**Saved entries**
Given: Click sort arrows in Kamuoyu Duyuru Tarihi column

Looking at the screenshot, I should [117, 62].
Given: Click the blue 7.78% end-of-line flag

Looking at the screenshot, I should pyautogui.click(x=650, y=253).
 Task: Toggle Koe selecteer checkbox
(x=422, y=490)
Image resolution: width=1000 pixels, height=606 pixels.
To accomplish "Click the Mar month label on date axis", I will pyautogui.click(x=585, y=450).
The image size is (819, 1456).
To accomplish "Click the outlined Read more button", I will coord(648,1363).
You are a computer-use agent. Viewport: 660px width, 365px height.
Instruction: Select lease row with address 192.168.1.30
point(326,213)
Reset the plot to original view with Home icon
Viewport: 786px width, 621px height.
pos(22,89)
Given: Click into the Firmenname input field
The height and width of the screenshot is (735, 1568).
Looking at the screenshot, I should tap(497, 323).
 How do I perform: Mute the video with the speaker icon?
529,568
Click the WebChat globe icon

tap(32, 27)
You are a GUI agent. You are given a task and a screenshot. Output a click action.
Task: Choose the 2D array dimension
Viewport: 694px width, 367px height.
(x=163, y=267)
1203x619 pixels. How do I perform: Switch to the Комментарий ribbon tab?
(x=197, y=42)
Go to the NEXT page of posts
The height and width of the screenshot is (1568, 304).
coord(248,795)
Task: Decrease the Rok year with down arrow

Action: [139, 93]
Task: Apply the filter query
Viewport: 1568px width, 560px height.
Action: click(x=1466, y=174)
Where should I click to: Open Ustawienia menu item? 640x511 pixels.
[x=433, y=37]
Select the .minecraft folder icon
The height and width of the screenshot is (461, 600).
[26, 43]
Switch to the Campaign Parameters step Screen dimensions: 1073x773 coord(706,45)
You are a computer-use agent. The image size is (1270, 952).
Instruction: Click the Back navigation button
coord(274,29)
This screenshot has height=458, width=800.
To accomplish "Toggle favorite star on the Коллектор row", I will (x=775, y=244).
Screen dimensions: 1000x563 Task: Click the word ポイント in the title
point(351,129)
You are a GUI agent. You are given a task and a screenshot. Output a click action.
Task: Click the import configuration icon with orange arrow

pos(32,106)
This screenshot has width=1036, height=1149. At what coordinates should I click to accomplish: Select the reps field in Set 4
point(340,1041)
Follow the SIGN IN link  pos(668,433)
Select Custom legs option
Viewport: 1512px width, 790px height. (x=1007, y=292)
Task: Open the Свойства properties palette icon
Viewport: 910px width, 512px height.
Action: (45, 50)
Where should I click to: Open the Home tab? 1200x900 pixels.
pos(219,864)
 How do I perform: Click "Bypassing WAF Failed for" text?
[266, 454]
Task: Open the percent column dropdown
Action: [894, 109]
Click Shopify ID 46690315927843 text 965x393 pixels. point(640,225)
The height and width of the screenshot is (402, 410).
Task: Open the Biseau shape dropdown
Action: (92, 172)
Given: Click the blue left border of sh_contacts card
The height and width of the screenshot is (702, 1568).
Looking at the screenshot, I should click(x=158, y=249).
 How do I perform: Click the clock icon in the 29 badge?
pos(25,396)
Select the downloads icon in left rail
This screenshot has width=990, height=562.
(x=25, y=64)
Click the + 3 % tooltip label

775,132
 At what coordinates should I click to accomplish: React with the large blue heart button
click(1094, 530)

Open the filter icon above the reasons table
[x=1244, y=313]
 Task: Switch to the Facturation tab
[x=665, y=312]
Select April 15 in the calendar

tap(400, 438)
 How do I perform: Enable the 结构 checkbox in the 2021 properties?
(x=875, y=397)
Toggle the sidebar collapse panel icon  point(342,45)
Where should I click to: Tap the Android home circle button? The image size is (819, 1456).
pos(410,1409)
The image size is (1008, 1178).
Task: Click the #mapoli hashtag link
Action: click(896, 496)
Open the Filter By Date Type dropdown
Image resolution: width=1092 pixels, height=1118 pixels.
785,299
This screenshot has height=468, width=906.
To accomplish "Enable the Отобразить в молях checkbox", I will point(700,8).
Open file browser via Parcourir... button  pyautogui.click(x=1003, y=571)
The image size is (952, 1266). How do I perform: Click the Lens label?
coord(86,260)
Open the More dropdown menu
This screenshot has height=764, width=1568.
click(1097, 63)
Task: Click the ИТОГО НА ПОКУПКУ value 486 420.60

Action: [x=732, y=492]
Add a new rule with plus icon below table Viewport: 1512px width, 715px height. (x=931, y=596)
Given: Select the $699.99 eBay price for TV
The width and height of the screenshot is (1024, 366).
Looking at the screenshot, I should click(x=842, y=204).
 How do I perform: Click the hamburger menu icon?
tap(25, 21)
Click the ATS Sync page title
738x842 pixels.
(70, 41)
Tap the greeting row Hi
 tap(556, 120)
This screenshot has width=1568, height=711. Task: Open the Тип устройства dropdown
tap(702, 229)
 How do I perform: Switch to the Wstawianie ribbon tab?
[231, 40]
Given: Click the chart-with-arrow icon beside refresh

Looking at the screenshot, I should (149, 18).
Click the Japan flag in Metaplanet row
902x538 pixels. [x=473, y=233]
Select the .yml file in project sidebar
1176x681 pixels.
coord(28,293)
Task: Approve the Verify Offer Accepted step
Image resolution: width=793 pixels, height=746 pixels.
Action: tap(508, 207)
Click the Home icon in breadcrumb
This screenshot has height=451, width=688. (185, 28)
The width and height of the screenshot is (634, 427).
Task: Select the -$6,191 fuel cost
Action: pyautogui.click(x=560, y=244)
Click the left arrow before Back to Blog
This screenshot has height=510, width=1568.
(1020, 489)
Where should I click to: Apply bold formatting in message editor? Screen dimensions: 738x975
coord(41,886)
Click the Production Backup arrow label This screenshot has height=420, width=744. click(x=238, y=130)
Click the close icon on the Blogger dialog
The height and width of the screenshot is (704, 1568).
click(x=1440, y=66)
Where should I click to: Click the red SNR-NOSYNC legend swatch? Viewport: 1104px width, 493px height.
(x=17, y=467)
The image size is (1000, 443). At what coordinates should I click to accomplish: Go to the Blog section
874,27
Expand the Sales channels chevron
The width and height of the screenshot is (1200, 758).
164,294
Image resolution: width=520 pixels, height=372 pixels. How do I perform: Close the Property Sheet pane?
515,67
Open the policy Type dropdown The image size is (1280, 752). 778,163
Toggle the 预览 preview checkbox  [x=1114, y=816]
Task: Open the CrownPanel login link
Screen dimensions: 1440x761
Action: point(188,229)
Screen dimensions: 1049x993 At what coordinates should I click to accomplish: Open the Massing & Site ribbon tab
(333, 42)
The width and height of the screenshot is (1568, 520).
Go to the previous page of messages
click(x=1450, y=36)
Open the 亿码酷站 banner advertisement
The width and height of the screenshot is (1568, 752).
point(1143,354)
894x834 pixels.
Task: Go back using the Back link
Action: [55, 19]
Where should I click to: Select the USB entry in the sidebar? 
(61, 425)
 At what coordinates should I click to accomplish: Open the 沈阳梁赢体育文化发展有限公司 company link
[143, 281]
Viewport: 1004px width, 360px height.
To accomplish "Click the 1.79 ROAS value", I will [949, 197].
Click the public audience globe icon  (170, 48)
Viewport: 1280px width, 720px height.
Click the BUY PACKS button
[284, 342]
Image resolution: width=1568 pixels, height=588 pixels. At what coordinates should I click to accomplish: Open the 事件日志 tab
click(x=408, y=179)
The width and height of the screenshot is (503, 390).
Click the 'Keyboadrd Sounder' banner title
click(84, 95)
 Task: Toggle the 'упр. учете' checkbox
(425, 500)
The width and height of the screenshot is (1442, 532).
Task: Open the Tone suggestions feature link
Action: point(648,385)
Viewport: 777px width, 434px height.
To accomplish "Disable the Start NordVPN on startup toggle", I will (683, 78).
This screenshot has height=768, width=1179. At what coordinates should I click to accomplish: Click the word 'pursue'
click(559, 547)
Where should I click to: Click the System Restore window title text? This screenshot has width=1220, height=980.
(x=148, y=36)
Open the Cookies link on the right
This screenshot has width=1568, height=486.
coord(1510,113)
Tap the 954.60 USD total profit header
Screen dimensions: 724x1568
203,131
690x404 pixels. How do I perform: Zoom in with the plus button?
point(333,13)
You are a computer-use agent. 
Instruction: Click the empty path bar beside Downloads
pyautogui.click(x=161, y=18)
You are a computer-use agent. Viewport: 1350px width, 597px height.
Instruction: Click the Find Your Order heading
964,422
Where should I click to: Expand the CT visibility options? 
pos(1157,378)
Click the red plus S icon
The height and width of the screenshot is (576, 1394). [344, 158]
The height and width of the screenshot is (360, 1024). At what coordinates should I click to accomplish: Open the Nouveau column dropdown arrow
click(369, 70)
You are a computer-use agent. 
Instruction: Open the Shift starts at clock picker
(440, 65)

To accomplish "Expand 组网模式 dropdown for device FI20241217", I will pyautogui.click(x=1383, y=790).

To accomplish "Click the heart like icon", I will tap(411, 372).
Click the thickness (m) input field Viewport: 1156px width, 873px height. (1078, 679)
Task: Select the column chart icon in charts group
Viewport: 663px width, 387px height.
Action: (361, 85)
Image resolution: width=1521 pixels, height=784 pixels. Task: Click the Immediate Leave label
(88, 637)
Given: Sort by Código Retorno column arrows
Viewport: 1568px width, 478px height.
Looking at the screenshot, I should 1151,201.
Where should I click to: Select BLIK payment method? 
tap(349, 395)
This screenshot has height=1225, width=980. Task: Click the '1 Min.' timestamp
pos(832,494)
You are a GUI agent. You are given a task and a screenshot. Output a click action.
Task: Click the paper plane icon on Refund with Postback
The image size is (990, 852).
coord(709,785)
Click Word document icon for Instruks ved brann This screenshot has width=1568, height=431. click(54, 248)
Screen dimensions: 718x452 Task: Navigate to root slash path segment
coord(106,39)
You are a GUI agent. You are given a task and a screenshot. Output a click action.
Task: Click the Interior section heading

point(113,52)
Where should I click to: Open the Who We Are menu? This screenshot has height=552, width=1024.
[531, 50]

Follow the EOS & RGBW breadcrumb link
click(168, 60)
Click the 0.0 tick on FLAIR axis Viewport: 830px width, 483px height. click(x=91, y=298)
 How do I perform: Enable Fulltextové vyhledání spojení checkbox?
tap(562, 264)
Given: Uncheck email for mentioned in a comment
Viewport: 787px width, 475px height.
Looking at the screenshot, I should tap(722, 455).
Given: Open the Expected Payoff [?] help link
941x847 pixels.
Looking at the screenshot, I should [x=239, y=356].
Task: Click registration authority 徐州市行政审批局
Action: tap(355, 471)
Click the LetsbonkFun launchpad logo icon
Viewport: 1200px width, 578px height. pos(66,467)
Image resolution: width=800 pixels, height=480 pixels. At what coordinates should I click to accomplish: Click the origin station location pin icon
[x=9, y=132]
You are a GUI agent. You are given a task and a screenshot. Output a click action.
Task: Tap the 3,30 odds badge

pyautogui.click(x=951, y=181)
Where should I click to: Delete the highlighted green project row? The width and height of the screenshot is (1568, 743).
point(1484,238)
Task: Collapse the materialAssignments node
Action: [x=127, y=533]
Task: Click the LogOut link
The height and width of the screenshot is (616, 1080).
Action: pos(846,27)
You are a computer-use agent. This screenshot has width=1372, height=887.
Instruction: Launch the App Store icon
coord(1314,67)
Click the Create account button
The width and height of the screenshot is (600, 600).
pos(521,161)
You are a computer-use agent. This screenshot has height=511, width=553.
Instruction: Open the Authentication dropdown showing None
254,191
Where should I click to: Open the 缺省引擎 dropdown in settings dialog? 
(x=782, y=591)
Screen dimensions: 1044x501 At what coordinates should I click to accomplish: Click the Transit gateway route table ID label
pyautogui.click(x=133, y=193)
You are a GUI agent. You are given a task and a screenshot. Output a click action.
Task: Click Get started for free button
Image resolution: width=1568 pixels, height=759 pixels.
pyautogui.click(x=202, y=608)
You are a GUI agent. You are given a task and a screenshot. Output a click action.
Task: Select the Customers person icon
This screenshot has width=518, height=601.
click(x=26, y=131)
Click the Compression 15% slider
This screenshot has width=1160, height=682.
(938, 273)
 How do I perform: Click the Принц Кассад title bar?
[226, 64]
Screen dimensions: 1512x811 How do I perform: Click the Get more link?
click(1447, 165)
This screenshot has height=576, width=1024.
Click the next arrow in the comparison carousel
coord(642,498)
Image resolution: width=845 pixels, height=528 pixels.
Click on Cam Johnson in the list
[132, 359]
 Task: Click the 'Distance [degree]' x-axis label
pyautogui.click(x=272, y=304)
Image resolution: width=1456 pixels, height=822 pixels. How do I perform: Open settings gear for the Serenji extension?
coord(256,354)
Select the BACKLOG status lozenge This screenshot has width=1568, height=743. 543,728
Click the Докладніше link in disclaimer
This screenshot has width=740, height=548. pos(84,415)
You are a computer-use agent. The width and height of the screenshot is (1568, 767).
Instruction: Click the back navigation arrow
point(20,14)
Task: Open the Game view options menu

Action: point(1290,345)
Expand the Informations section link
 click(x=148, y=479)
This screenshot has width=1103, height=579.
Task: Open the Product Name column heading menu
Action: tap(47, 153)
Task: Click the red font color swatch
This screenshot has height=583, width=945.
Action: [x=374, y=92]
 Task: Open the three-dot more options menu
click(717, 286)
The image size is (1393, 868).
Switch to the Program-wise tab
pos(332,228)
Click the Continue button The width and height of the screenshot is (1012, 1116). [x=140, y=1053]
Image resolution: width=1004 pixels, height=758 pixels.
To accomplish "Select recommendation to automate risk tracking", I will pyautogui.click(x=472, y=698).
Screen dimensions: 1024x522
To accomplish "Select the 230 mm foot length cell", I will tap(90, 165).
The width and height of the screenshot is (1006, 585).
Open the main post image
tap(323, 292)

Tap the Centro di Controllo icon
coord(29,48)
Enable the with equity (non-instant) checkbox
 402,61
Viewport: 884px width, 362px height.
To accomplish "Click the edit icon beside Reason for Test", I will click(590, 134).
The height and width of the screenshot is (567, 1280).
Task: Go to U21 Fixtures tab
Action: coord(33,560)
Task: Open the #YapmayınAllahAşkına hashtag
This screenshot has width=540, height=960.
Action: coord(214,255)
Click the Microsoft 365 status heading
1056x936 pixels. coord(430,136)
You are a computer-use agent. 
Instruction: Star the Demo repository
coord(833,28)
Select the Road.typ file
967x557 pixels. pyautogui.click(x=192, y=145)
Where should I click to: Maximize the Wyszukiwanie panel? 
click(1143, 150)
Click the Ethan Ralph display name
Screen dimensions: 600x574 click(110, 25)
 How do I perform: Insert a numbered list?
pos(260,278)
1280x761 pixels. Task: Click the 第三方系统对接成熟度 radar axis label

**What you will do**
Copy down every line of the entries containing the word "computer".

**Output**
You are a computer-use agent. Viewport: 660px width, 365px height.
You are a computer-use agent. The image size is (1270, 952).
You are a computer-use agent. 
You are a computer-use agent. Viewport: 1350px width, 597px height.
You are a computer-use agent. 
You are a computer-use agent. This screenshot has width=1372, height=887.
You are a computer-use agent. This screenshot has height=511, width=553.
You are a computer-use agent. The width and height of the screenshot is (1568, 767).
You are a computer-use agent. 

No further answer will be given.